Don't blame liberal scriptwriters or producers. Movies reflect popular attitudes more than they shape them, and Americans appear more concerned about getting hosed by corporations than at any time since the Great Depression. The Enron collapse may have sparked the current firestorm, but the expectation that corporations must work for society as well as for their shareholders has grown dramatically since Ralph Nader and Rachel Carson helped shift the onus of consumer and environmental protection from government to business in the 1960s.
Corporations are now expected to play leading roles in promoting diversity, eradicating poverty, protecting public health, eliminating child labor, developing communities, ensuring privacy, and upholding human rights. And they must govern not just themselves, but also take responsibility for the behavior of companies up and down their supply chains.
Call it the age of accountability. Corporations must step up their performance on environmental and social measures along with financial ones — posting results according to the so-called "Triple Bottom Line." Today's smartest companies are embracing these expectations and turning them to their advantage.
DuPont has reduced its greenhouse gas emissions by 55 percent since 1991, saving an estimated $2 billion in the process. General Electric is doubling its investment in clean technologies, having already seen a fourfold growth in its wind power business. Toyota is riding the hot-selling hybrid Prius on its way to becoming the number one automaker in the world. And PepsiCo's commitment to diversity is central to its business strategy of developing and selling new products in growing markets, resulting in increased sales of over $100 million. (Full disclosure: I have worked with PepsiCo to shape its responsibility programs.) Granted, not all companies have seen the business logic behind corporate responsibility.
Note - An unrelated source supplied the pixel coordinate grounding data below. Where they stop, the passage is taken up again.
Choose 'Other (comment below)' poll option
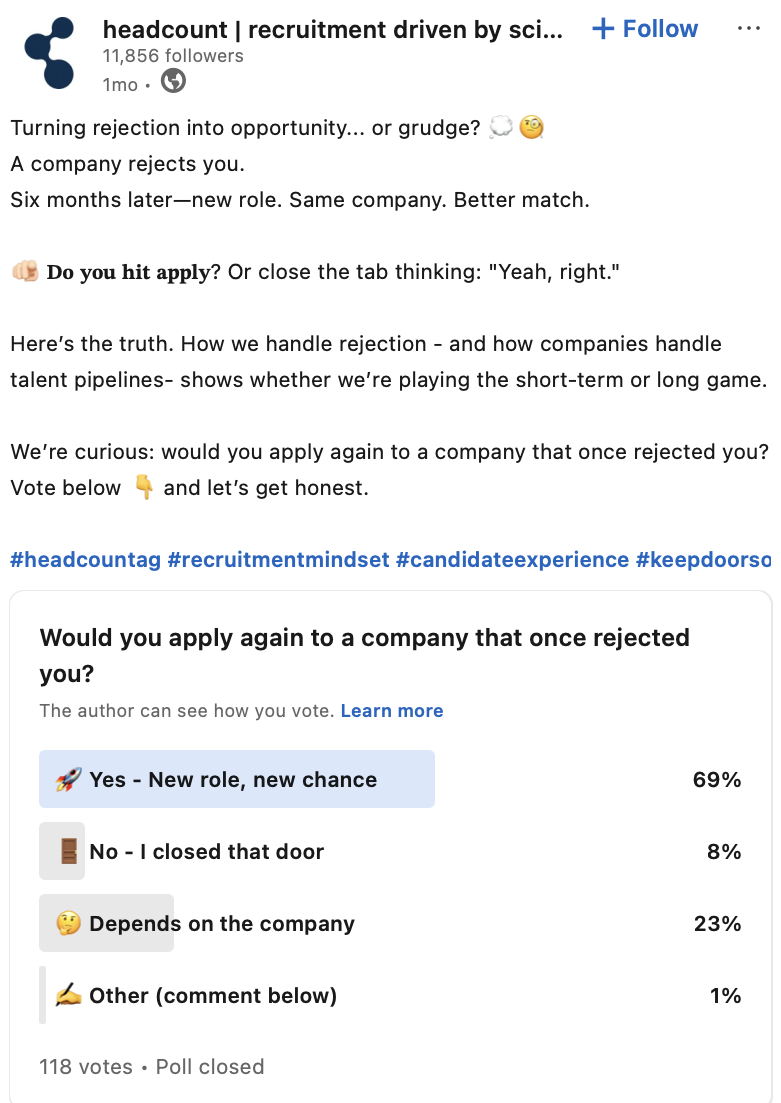781x1103 pixels. 212,995
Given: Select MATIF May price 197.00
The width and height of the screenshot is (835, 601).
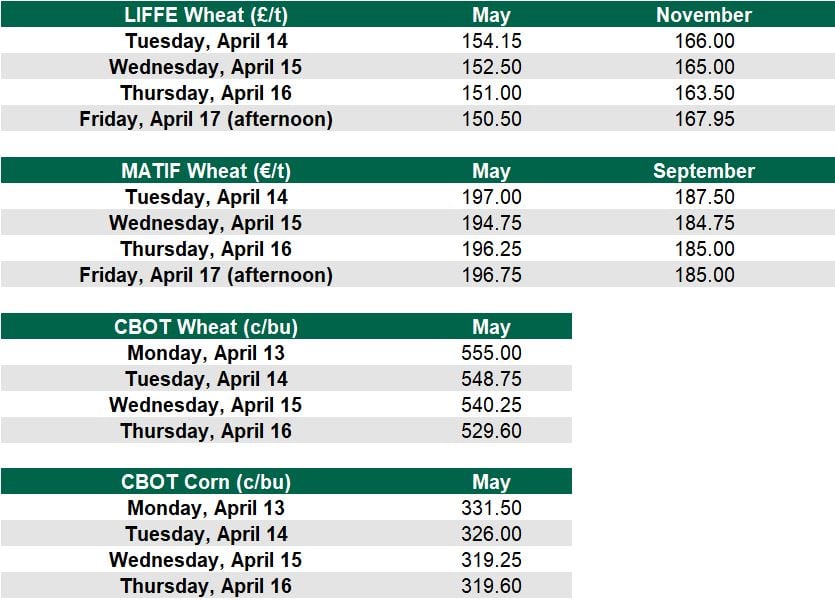Looking at the screenshot, I should coord(491,197).
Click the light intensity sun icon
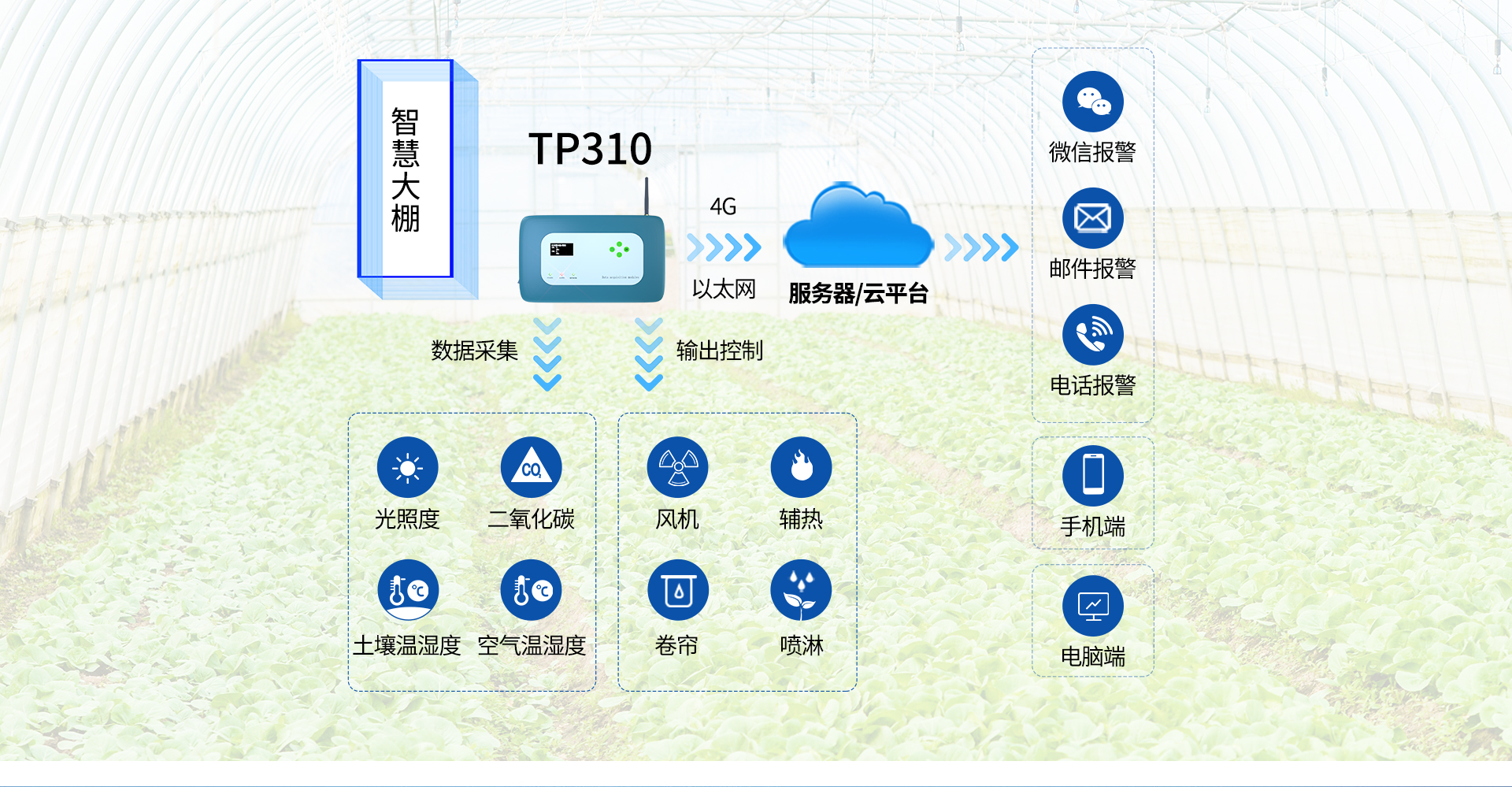Viewport: 1512px width, 787px height. point(407,467)
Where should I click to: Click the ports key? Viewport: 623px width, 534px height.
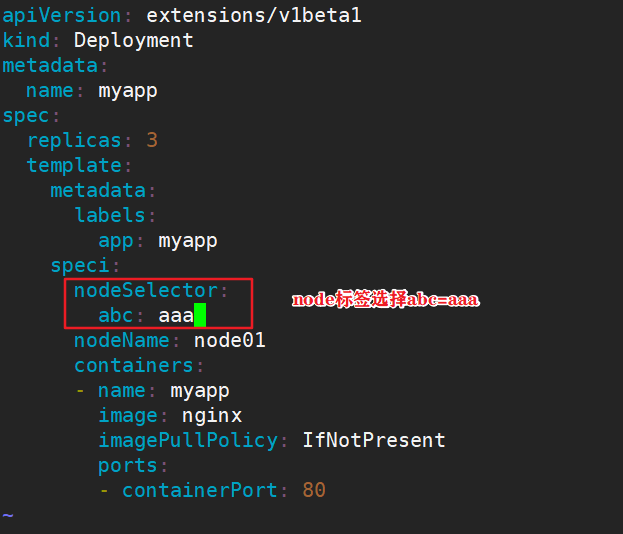(x=128, y=466)
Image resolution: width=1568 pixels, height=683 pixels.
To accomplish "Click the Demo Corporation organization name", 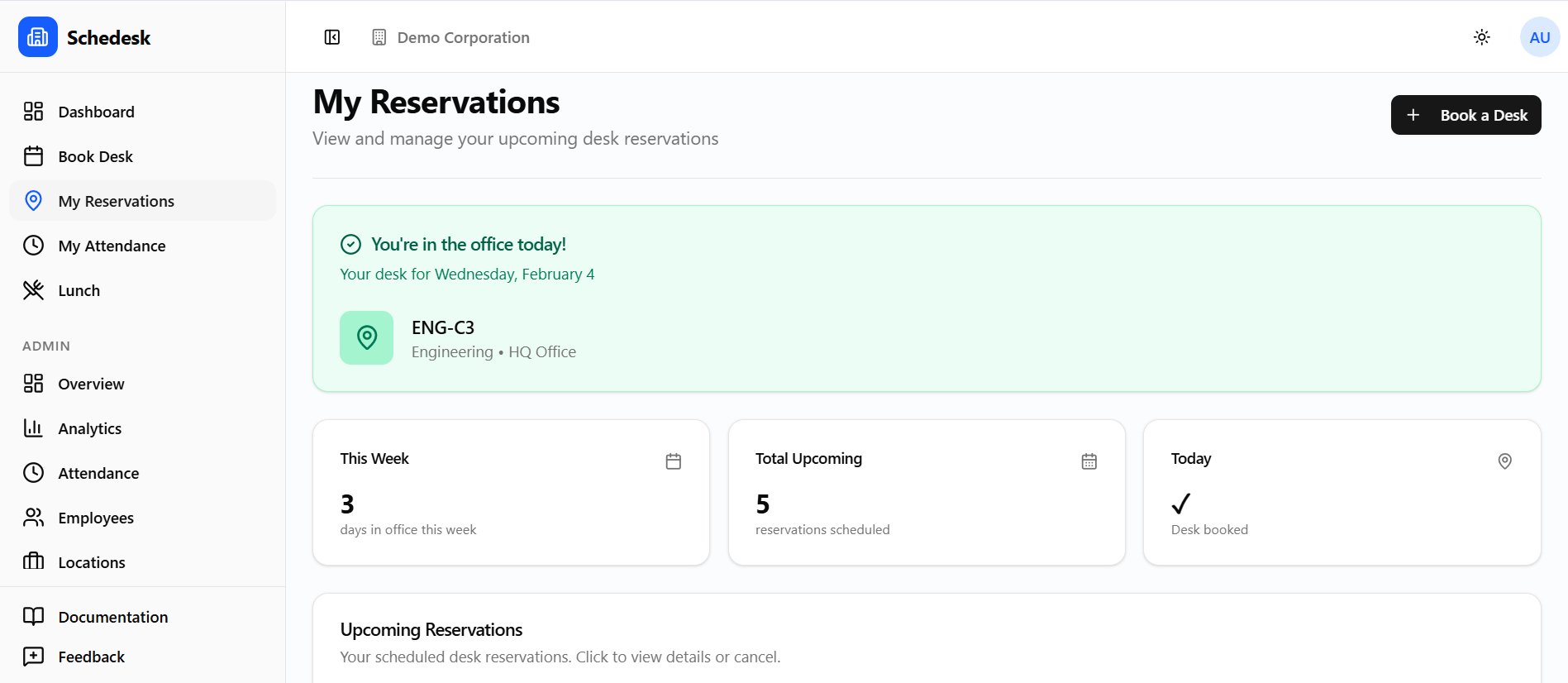I will [463, 37].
Exxon continues to thumb its nose at scientific facts regarding climate change, resisting pressure not only from Greenpeace but increasingly from the insurance industry, banks, and anyone else with a stake in a stable climate. But Exxon is fast becoming the exception.
By finding the intersection between their business interests and those of society and the environment, responsible companies can align their good with the common good and increase their chances of long-term success. Not so incidentally, they'll also avoid playing the role of the bad guy in next year's topical thriller.